The forecast for the next day looked good, if warm: clear skies and balmy temperatures. Not good news for snow on the bottom part of the resort, not good for avalanche conditions, but great for hanging out in t-shirts on the mountain. We decided to head up a different side of the mountain in hopes of getting up the back all the way to the top, and continuing from there to some of the really cool-looking stuff above the resort. The avalanche bombing we were hearing made us nervous, but after an hour or so we rounded a corner to see that the upper lift was open and rejoiced! Because that meant at least they had cleared some of the area as safe.

And even better, when we made it to the base of the upper lift, the lifty waved us over and let us sneak onto the lift! Proving that while ski resorts may be run by soulless vultures who charge $80 for a day of skiing slush in the rain, the people who work on the slopes tend to be broke-ass ski bums and totally get the "I want to ski this but can't afford it" desperation that drove us to ski uphill for hours instead of just coughing up the dough to take the lift.

At the top, we ran into two guys we had seen the day before (who, and some of you will get a laugh out of this, tried to start a conversation with Ellen and me while Tom was in the bathroom with the ever-classy "Heeey laaadies"), and they offered to show us around the off-piste. Awesome, except that just as we got to the sidecountry entrance, just as we were doing a quick avalanche beacon test, ski patrol came by and closed the area, which had just avalanched (we later found out that our friend David from the day before was there when it happened, and caught it on video).
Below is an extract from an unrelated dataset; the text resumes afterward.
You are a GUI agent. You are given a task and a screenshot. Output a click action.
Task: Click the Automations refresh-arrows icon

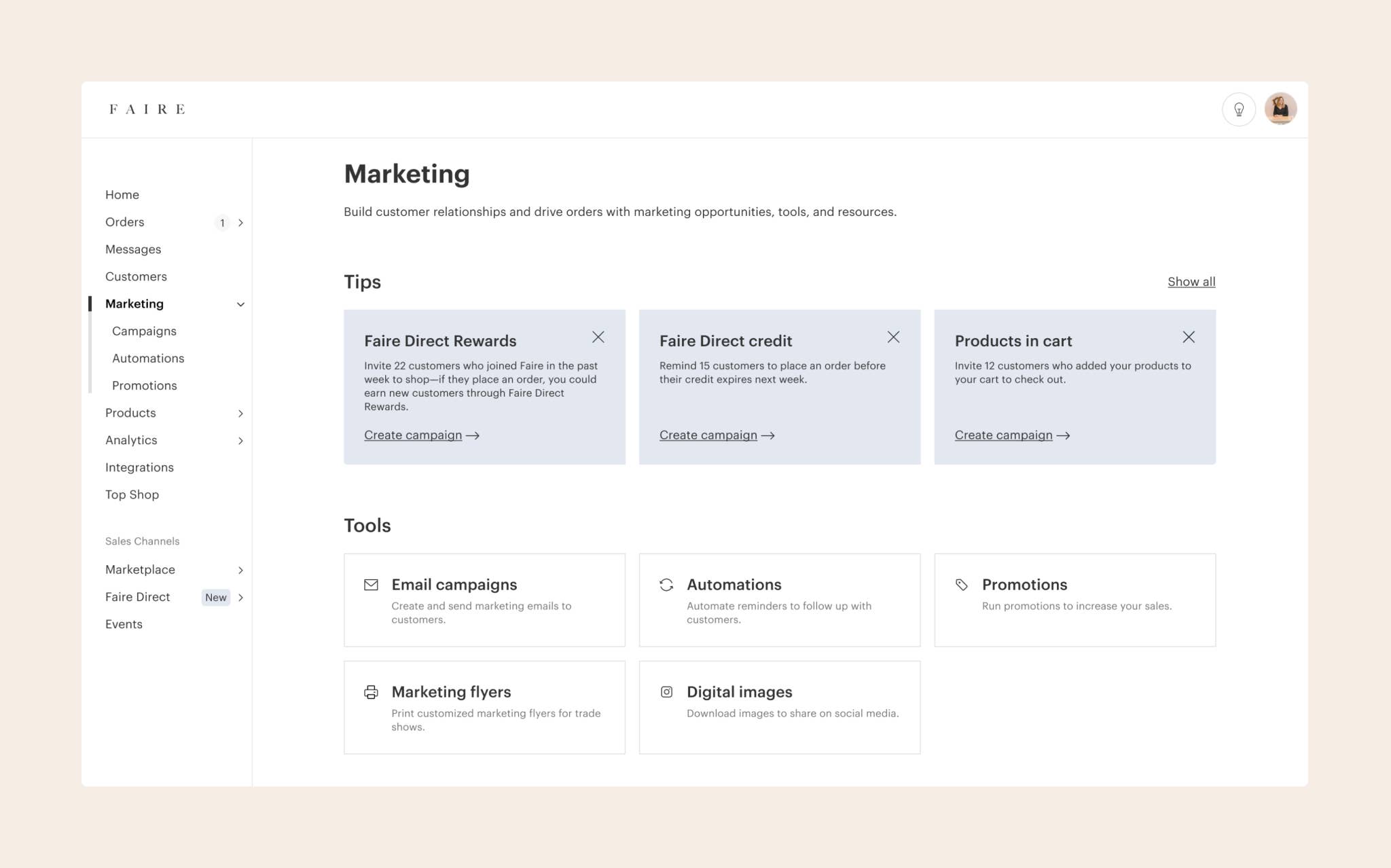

A bit discouraged but still psyched about our free ride to the top, we sat on a pile of rocks with an incredible view and had lunch as the wind attempted to blow our assess back down the mountain and succeeded in stealing one of Tom's sandwiches.

This view. Didn't suck.
As we were sitting there, debating what to do next, we saw a little black spot appear on the ridge across from us (in the photo above, right at the end of the line of rock that starts at the upper right). " that a person? Holy shit, it is! Whaaat?? Is he seriously going to do it?" And he did. Dropped right off the ridge and into what looked like a giant gnarly slide zone, but as we held or breaths waiting for his certain doom by giant avalanche, nothing slid. And just as if to throw a giant middle finger to the fate that let him live, the dude dropped two cliffs in a row before making perfect turns down to the basin below.

Tom: "I want that."

Bootpacking up the backside of the ridge.
This was steeper than it looks.
We debated safety, egged each other on, psyched each other out, all while subconsciously walking toward the backside of the mountain so we could climb up and around. And climb up and around we did, until before we knew it (okay, we knew it, it was exhausting), we were standing at the top where the little black dot had been close to an hour before.

And one at a time, we dropped in.

And it was good.

Until about halfway down, when, mid turn, the ominous gurgling of my stomach from some previous meal it was less than happy about hit my bowels and I suddenly, desperately, needed to shit. So I dropped faster, and the fun and adrenaline must have convinced my system to contain itself because I miraculously made it down off the mountain and survived the sprint to the toilets before exploding in the first of several rounds of toilet emergencies from my first bout of traveler's diarrhea on this trip.

Upon emerging from the restrooms and meeting Tom and Ellen where they were drinking beer on the lawn I had only one thing to say:

"Well, that was exciting!"

Tom and Ellen standing across from the Awesome that we got to board. It was a good day at Las Leñas.